>>>>
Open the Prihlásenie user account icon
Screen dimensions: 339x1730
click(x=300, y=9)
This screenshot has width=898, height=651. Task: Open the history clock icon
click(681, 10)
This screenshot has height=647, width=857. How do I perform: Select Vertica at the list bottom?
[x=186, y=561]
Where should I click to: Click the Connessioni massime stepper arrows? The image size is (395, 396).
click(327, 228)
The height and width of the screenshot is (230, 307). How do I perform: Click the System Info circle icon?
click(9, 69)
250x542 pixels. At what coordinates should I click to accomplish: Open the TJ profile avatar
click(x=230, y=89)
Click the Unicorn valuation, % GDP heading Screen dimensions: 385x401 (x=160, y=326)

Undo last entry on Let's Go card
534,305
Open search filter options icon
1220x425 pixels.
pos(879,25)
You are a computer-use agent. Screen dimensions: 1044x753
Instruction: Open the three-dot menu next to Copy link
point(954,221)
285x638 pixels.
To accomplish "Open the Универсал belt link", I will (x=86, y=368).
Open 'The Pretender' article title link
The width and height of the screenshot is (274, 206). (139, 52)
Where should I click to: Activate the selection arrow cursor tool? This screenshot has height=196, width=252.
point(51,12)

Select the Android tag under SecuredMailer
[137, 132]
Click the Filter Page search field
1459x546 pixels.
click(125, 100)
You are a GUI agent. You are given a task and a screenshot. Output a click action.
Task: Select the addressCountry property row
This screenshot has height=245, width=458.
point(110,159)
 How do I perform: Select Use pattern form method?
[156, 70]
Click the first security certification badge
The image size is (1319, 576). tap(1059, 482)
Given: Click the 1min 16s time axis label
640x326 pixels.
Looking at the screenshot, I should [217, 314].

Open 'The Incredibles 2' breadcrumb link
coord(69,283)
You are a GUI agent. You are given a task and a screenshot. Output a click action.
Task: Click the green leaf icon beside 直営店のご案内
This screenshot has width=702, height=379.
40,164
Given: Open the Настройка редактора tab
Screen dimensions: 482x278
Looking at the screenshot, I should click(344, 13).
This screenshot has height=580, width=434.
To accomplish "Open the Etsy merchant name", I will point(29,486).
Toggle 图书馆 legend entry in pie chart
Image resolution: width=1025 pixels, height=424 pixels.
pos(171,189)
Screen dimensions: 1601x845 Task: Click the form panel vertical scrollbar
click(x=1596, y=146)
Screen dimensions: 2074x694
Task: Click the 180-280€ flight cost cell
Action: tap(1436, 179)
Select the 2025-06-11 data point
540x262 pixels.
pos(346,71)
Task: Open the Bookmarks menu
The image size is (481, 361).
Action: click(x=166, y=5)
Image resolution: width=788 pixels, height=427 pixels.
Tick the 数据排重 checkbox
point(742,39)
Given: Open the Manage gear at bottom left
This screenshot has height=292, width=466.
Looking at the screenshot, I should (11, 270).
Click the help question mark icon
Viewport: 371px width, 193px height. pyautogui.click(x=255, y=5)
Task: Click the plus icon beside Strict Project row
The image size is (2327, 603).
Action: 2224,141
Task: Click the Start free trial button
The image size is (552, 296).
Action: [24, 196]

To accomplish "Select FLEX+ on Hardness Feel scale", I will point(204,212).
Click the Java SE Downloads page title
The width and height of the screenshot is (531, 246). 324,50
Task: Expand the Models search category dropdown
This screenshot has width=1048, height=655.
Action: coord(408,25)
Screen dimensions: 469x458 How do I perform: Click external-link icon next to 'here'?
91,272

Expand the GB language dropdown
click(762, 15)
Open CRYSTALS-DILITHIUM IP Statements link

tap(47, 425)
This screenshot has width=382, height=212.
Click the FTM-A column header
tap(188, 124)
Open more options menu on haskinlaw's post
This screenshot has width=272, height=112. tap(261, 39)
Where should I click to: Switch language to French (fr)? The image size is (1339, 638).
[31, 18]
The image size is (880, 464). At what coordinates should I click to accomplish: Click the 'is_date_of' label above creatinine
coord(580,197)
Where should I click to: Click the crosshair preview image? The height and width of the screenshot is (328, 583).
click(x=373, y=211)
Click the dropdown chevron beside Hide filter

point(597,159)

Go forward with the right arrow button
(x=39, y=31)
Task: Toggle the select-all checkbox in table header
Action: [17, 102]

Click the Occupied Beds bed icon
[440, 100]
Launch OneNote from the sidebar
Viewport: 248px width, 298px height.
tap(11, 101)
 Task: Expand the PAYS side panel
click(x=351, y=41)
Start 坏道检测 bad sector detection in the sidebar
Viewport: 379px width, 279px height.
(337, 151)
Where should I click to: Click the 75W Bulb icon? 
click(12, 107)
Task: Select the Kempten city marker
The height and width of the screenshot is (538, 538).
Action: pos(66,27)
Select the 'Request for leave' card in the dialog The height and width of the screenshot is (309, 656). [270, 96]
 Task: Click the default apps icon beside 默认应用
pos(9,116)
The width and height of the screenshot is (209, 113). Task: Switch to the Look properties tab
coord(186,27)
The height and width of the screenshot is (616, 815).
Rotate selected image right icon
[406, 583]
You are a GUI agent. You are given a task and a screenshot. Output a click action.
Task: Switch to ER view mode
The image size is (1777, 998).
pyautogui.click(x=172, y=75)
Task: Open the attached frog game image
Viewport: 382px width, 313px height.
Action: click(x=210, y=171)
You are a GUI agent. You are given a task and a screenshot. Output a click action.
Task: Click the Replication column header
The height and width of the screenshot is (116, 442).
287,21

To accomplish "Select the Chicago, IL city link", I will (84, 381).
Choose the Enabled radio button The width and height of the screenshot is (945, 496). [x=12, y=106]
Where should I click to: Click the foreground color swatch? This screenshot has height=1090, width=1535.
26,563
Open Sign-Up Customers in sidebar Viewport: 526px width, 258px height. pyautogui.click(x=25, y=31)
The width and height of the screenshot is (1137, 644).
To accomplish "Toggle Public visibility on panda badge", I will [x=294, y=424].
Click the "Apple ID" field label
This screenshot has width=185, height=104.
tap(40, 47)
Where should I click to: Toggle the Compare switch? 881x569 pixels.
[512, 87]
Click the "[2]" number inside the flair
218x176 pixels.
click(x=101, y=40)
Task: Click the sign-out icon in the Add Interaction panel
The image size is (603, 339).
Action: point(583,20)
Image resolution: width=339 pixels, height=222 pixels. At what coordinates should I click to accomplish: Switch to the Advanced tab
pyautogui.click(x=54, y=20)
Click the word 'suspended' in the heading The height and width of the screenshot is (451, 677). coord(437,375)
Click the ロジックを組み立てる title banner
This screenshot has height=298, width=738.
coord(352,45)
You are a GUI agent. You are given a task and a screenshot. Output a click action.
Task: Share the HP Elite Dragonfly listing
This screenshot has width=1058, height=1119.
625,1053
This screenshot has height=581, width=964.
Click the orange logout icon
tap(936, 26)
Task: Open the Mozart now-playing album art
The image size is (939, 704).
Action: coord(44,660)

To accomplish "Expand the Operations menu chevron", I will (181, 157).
<<<<
PROBLEM STATEMENT -> How many lines of the entries contain "search"? Answer with a number alone.

TASK RESPONSE -> 3